20. Yüzyıl felsefesinin en etkili filozoflarından Derrida aşk ile ilgili olarak Platon’un ‘kim’ ve ‘ne’ kavramlarını yeniden düşürken su soruyu atar ortaya:“Birini sadece o olduğu için mi severiz yoksa bazı özellikleri (zekası, güzelliği) için mi?” Derrida’nın bu sorusu 14 Şubat çağında, hele de günümüzün sosyal medya hükümranlığında farklı bir anlam kazanıyor. Birini 14 Şubat’ı yalnız geçirmediğimizi sosyal medyada göstermek için de sevebilir miyiz veya sever gibi yapabilir miyiz? 14 Şubat’ta alınan kalpli çikolataları, gülleri ve mücevherleri birer ‘post’a dönüştürmek için ‘aşk’ yaşabilir miyiz? Badiou’nun aşkı tanımlarken kullandığı ‘birbirine bağımlılık’ artık sosyal medyada görünme ihtiyacından mı kaynaklanıyor? 14 Şubat’ta birbirimize ihtiyacımız var: çünkü o gün yalnız görünemeyiz… O gün kendimizi özel hissetmek için, aldığımız hediyelerle varolabilmek için birbirimize ihtiyacımız var…

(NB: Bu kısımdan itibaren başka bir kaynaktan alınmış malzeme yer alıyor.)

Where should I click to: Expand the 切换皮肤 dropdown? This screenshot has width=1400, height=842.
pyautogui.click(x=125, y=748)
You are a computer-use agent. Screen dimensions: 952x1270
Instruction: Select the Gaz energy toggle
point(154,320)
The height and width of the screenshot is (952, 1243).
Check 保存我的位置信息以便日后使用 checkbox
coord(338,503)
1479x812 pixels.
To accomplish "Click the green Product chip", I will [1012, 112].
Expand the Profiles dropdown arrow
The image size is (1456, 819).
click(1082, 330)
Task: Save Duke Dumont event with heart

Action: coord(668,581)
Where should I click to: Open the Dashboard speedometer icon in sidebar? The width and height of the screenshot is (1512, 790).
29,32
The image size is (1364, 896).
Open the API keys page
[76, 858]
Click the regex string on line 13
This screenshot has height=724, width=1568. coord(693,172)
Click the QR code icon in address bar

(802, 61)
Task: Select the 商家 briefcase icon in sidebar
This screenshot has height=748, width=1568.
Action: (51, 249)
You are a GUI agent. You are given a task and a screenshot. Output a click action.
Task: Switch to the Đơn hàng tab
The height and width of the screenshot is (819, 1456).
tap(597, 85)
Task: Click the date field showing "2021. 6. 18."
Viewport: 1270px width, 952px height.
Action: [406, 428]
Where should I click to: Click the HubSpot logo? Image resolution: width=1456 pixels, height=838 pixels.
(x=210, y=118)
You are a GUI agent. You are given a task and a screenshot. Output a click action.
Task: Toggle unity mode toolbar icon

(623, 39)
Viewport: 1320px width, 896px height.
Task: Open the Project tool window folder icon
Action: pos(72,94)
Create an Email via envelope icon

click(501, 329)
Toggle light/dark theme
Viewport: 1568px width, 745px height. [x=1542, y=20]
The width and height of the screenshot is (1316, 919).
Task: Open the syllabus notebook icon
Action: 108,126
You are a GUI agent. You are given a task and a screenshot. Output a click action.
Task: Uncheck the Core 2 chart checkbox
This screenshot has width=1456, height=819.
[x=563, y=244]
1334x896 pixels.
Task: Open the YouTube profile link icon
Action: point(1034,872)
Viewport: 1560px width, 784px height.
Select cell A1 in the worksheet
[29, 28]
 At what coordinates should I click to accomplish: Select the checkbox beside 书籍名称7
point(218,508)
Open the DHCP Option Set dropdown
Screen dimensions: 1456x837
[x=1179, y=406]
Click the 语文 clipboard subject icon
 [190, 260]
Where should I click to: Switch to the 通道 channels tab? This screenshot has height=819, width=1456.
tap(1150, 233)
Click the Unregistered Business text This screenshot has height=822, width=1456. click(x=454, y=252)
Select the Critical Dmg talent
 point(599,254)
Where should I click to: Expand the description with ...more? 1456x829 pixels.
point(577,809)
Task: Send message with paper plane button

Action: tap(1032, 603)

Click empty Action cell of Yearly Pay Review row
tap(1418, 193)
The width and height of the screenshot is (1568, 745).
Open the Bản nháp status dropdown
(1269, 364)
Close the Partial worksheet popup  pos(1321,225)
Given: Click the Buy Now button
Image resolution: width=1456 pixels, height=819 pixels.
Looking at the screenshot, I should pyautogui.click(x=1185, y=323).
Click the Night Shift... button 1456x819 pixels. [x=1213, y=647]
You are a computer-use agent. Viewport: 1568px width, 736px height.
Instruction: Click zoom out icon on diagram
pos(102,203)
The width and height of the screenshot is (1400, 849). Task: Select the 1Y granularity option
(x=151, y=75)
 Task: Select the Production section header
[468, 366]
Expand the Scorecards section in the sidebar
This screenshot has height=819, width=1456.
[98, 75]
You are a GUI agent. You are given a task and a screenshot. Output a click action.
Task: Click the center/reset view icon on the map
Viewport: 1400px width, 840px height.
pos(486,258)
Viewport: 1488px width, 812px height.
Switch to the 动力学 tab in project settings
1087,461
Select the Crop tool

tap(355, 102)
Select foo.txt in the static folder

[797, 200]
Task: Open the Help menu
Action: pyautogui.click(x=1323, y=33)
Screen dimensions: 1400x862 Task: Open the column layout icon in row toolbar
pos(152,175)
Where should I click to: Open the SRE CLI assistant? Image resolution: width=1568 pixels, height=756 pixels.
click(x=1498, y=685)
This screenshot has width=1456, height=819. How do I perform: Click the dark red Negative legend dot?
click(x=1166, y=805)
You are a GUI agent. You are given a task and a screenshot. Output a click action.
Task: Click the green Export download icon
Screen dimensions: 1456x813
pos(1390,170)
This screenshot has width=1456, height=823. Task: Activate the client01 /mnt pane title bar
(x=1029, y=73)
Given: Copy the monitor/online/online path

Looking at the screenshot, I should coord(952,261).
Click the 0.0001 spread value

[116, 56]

Aşk insani duygular içinde en karmaşık ve belki de anlaşılmaz olanı. Barthes’ın Bir Aşk Söyleminden Parçaları’na geri dönersek aşk aralarında kaygı, rahatsızlık, beklemek, yıkım, bilinmezlik, iğrençlik, intihar ve sevginin de bulunduğu bir sürü olguyu ve duyguyu içinde barındıran, insan ilişkilerin belki de en çetrefillisi. Nitekim ulvi ve epik olmasının yanında bu özellikleri de aşkı sanatın en yaygın temalarından biri haline getiriyor. Üstelik aşk, insanlık tarihi boyunca politik, ekonomik, toplumsal ve kültürel nedenlerde ciddi bir değişim geçirse de hala özünü koruduğuna inanılan en temel duygulardan biri. İnsanlık varolduğundan beri tartışılması ve bundan sonra da tartışılacak olması da bundan. Bizler, yaşadığımız çağda aşk kavramını 14 Şubat’tan ayrı düşünemeyiz. Ahmet Haşim’in Karanfil şiirinde ‘yarin dudağından getirilmiş bir katre alev’ olarak tanımladığı karanfil günümüzde bir Instagram postu. Turgut Uyar’ın ‘Göğe Bakma Durağı’ şiirinde ‘göğe bakarak sevinen’ sevgililer artık bu yetmiyor. Mesela göğe yakın bir yerde lüks bir romantik bir akşam yemeği sevindirecek onları.

Özel günler ve 14 Şubat insanı olamadığım gibi aşk insanı da olamadım. (bu doğaya karşı gelip aşık olmadığım anlamına gelmesin). Tanpınar’ın Saatleri Ayarlama Enstitüsü’nde şöyle der: “Ben aşktan daima kaçtım. Hiç sevmedim. Belki bir eksikliğim oldu. Fakat rahatım. Aşkın kötü tarafı insanlara verdiği zevki eninde sonunda ödetmesidir. Şu veya bu şekilde. Fakat daima ödersiniz. Hiçbir şey olmasa, bir insanın hayatına lüzumundan fazla girersiniz ki bundan daha korkunç bir şey olamaz.” Özgürlüğüne fazla düşkün ve itiraf edeyim duygusal sorumluluktan kaçan bir olarak hem kendi hayatına başkalarını sokma hem de başkalarının hayatına lüzumundan fazla girme benim aşka hep mesafeli bakmama neden oldu. Bugün düşündüğümde  biri çıkıp da “aşktan daima kaçıyorum; beni Badiou’nun sözünü ettiği o karşılıklı bağımlılık değil 14 Şubat’ın kalpli, çikolatalı kutlamaları ondan uzaklaştırıyor” dese bence pek de haksız sayılmaz ve evet, ben de o arkadaşa aynen katılırım.